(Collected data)
************

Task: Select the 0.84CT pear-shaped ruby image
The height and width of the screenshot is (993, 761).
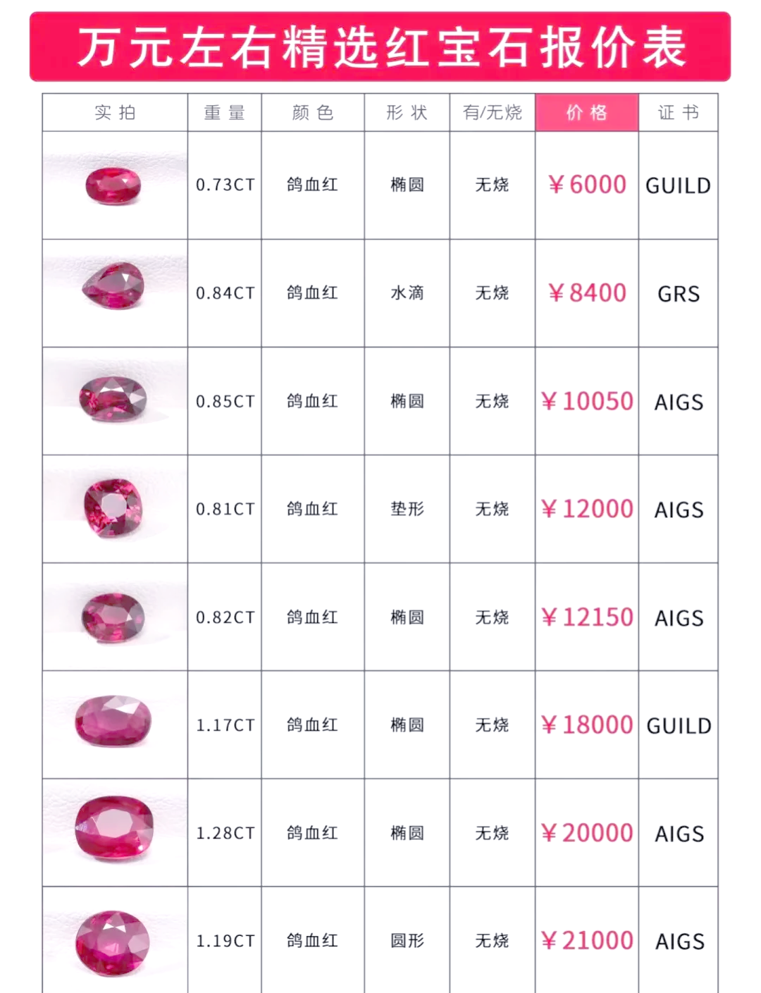Action: point(115,293)
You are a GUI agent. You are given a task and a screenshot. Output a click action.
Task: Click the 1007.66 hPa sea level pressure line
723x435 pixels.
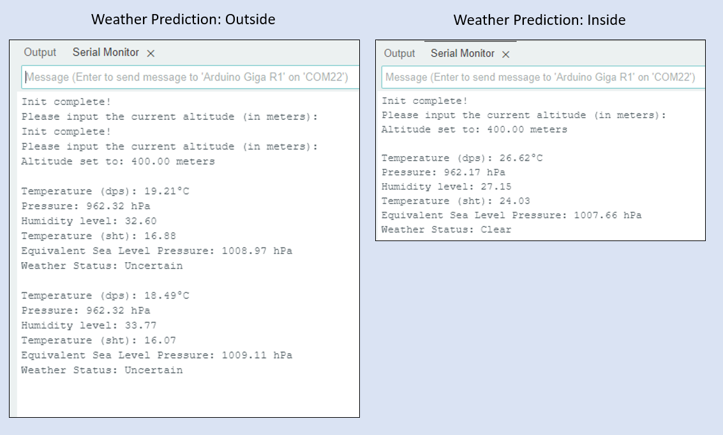511,216
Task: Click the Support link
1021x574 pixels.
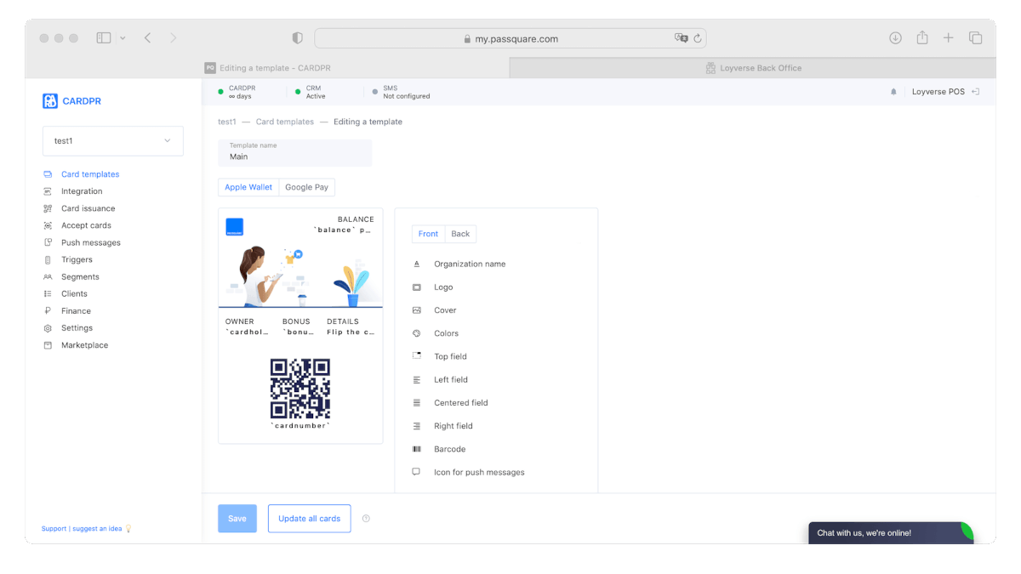Action: (x=54, y=529)
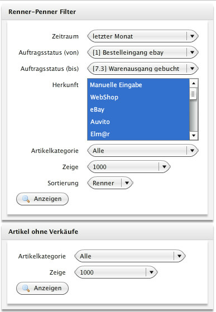The height and width of the screenshot is (312, 216).
Task: Click the Herkunft list scroll-down arrow
Action: pyautogui.click(x=194, y=136)
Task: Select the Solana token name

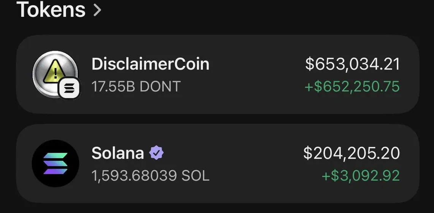Action: (118, 153)
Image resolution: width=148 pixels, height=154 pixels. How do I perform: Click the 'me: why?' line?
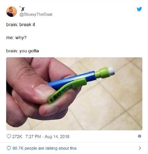click(x=16, y=37)
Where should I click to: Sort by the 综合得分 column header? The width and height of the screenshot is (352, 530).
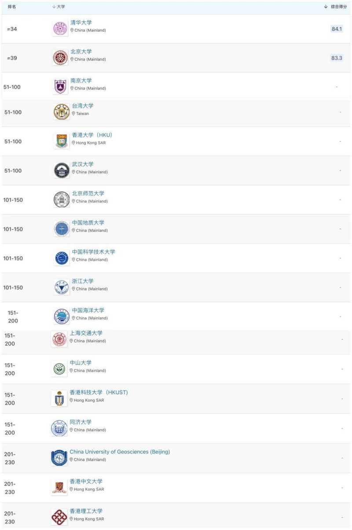click(336, 7)
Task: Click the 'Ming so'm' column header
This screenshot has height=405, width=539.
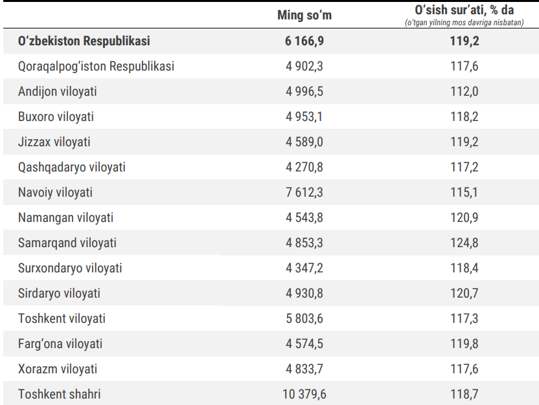Action: tap(304, 15)
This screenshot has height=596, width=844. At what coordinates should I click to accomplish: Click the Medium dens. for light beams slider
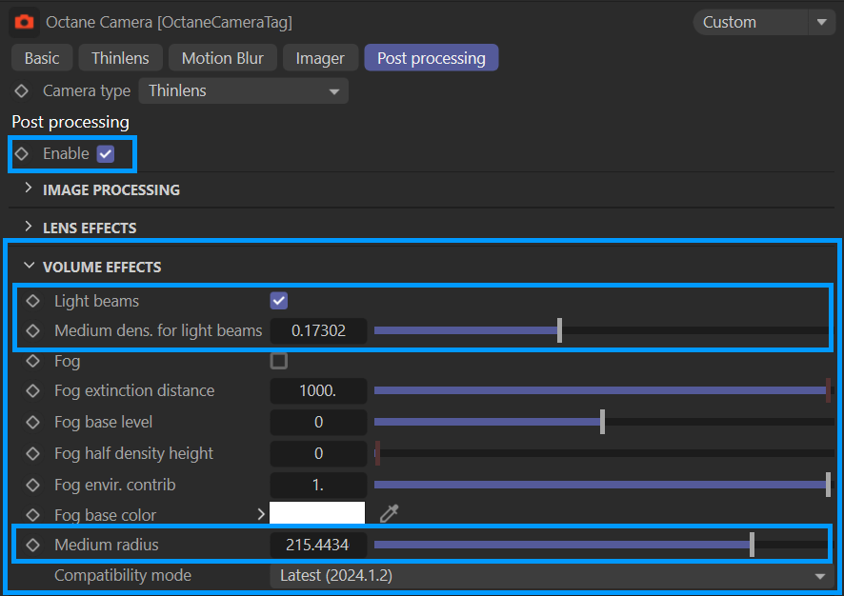600,331
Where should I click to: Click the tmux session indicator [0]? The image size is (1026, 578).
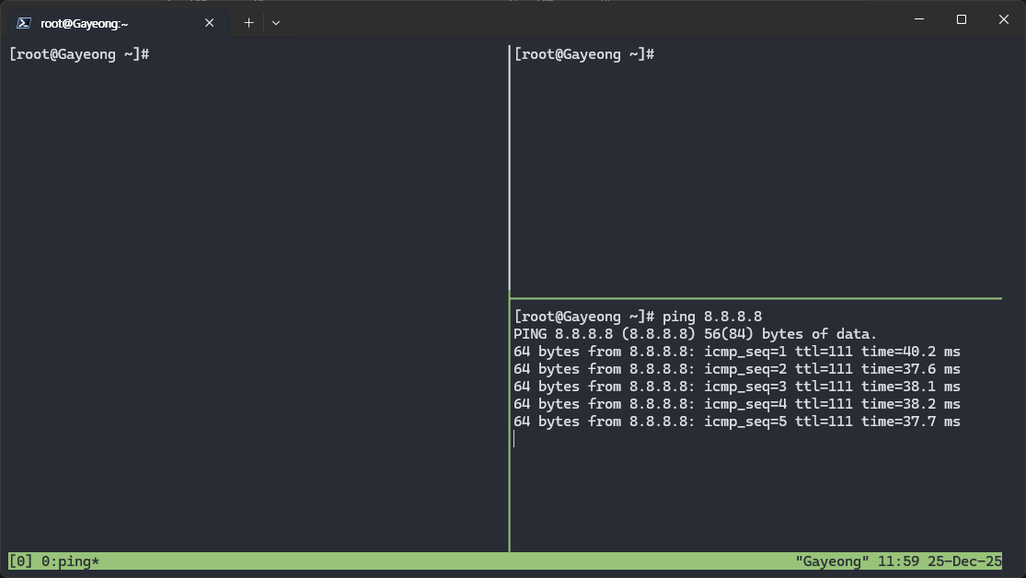pyautogui.click(x=21, y=561)
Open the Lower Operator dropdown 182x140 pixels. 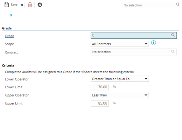point(120,79)
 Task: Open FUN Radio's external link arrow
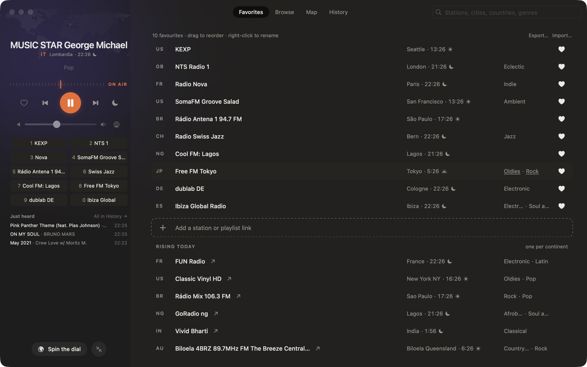213,261
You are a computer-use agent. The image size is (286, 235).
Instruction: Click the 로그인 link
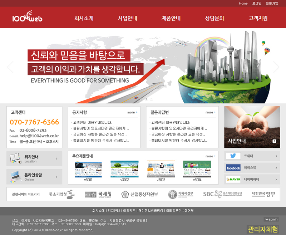pos(256,3)
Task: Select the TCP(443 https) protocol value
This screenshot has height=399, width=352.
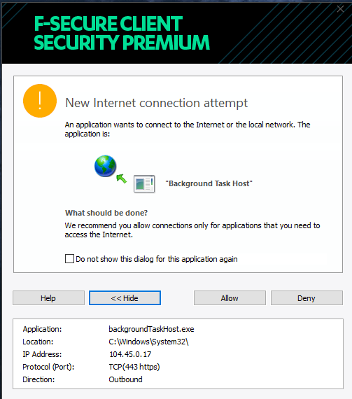Action: point(134,367)
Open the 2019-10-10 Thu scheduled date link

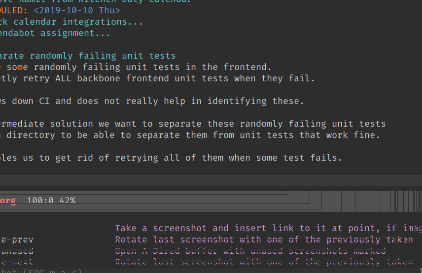point(76,10)
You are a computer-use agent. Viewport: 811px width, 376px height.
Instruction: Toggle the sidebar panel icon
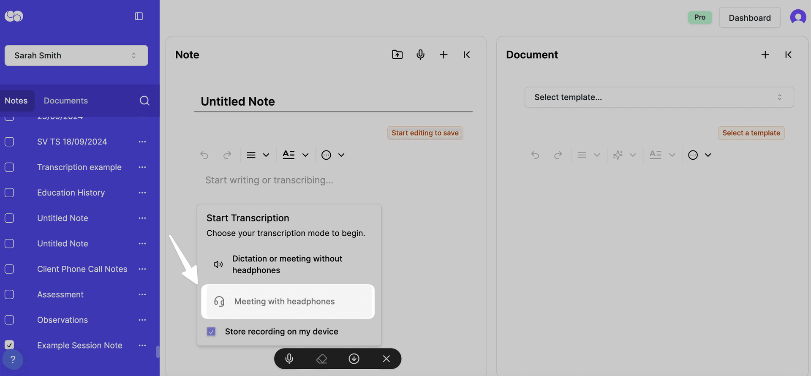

************

• _Task to carry out_
Look above and copy only the lines from the one holding "723x435 pixels." to the one holding "Task: Click the 'Ming so'm' column header", both included, exactly, minus the pictures.

• _Answer box_
723x435 pixels.
511,216
Task: Click the Support link
1021x574 pixels.
Action: (x=54, y=529)
The height and width of the screenshot is (312, 216).
Task: Click the Herkunft list scroll-down arrow
Action: pyautogui.click(x=194, y=136)
Task: Select the Solana token name

Action: (118, 153)
Image resolution: width=148 pixels, height=154 pixels. How do I perform: Click the 'me: why?' line?
click(x=16, y=37)
Where should I click to: Sort by the 综合得分 column header? The width and height of the screenshot is (352, 530).
click(336, 7)
Task: Click the 'Ming so'm' column header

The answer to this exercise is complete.